FLOWERY BRANCH — Boy Scout Troop 228’s new hut is almost open for business.

Under withering heat Sunday afternoon, Masons dedicated the building’s granite cornerstone in a traditional ceremony.

"I’m sure that you are as grateful to be in (the building) as we are to see it," said Al Garner Jr., grand orator with Grand Lodge of Georgia. "God bless you and your continued work and success."

Also, new 9th District U.S. Rep. Tom Graves presented a flag flown from the U.S. Capitol to officials.

"I look forward to seeing it fly high here," he said.

Following the ceremony, Scouts, public officials and others filed into the John E. Runyon Memorial Scout Hut for air-conditioned tours.

The wood-frame building, which sits on lodge property off Spring and Gainesville streets, still lacks some other essentials, including paved handicapped-accessible parking.

Those details need to be ironed out before a certificate of occupancy can be issued, Scoutmaster David Allen said.

Scouts passed a hat around the audience to collect donations for remaining work.

"I hope, by this fall, we can get the (permit)," Allen said after the ceremony.

The troop kicked around the idea of a permanent home after chartering with the Masons in 2004.
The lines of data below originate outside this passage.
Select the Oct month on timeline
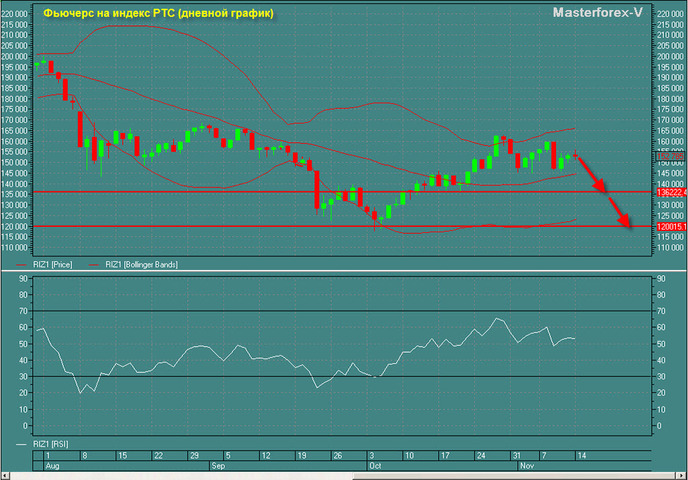The width and height of the screenshot is (688, 480). [x=376, y=466]
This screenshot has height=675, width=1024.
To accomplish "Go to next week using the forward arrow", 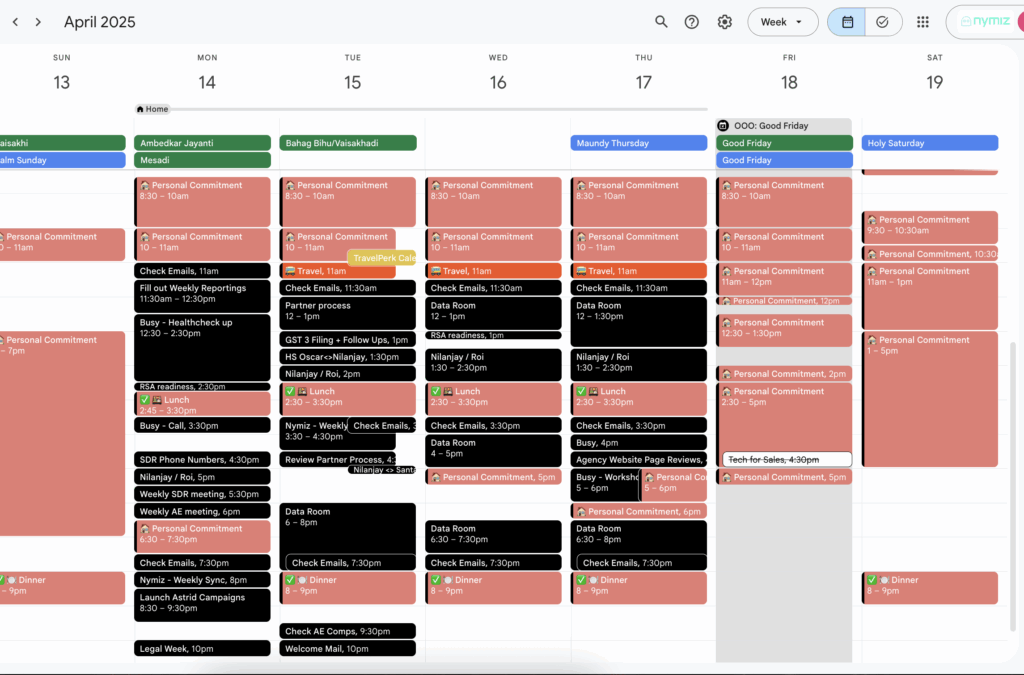I will pos(38,20).
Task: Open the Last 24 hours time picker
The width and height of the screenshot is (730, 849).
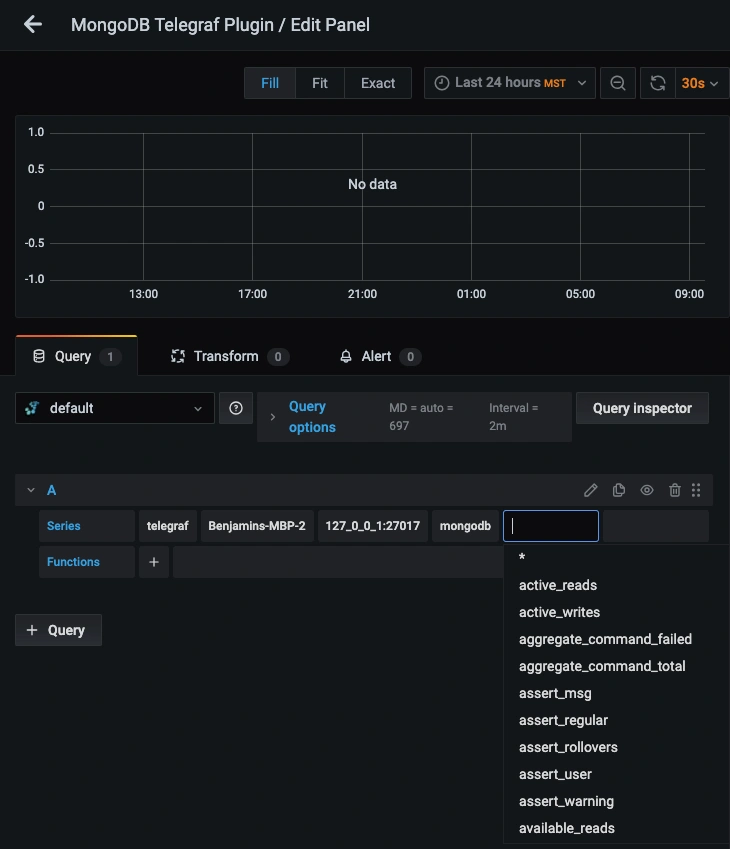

A groundbreaking ceremony for the new hut took place in February 2008 and grading started two months later. The troop, which has kept a photo diary at its website, Boy Scout Troop 228, began putting up walls and framing the building in December 2008.

But the failing economy hampered the troop’s ability to raise money and get donations toward completing the project.

"This (project) is very dear to my heart," said Ken Cochran, the troop’s committee chairman to the large crowd gathered for Sunday’s event.

The hut will feature several rooms for meetings and activities, including a main room that will feature benches along the walls, a storage area and restrooms. It also has an attic that will house offices, as well as conference and record space.

An outside stairwell leads to the second floor at the rear of the building.

Allen told the audience that the hut was named after one of the troop’s founding adult leaders.

"We’ve had a very long journey in building this hut through fundraising and donations of materials and labor," he said.

A son of John Runyon, 19-year-old J.D. Runyon, told the crowd he was one of the founding Scouts.

"With me and my dad, I was ... all for it," he said. "I joined and I got to say Troop 228 was some of the best times of my life."

He also thanked the Masonic Lodge for allowing the scouts to meet in their building.

"I’d like to thank the troop again for dedicating this (hut) to my dad," Runyon said.